• **EXERCISE DESCRIPTION**: Could you write out the lines below, beginning at the line that has "Click the blank dialog area left of Done" and stopping after the one that has "coord(224,245)", with the pictures left out?

• **INPUT ROWS**:

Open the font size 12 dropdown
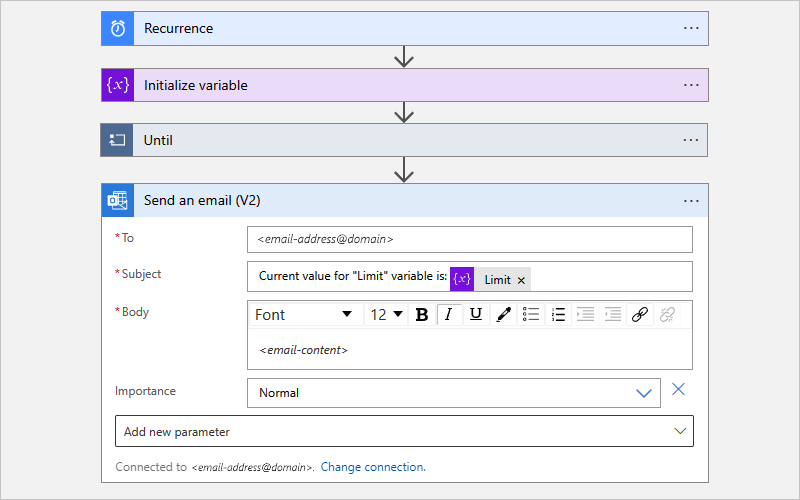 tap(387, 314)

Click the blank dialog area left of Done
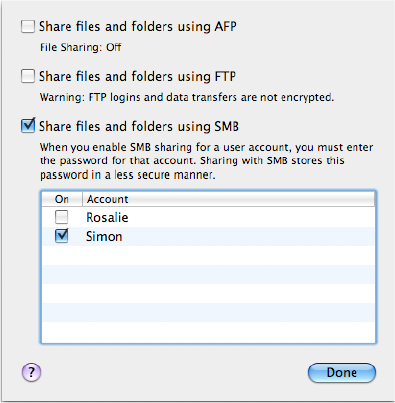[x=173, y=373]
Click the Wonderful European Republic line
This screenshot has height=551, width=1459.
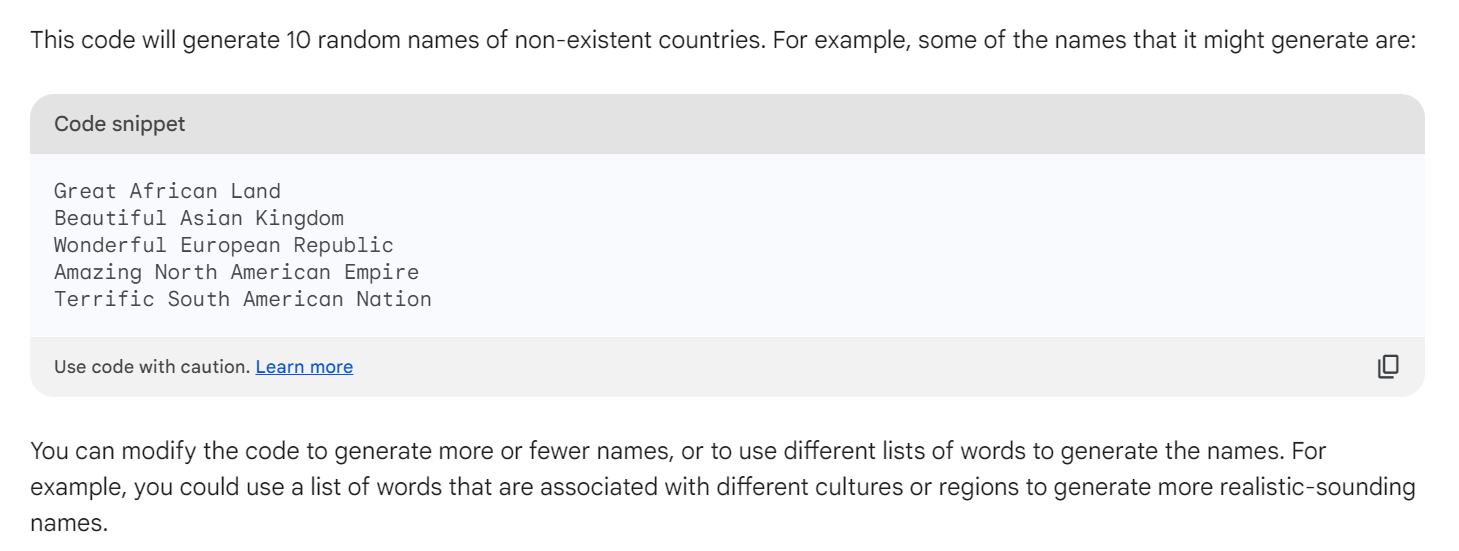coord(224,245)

---

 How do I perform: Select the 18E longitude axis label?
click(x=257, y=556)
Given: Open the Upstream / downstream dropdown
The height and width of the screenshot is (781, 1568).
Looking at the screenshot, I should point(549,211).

==

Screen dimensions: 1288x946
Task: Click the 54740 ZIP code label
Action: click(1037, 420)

• **EXERCISE RESULT**:
Click the blank dialog area left of Done
[x=173, y=373]
Click the Wonderful European Republic line
This screenshot has height=551, width=1459.
coord(224,245)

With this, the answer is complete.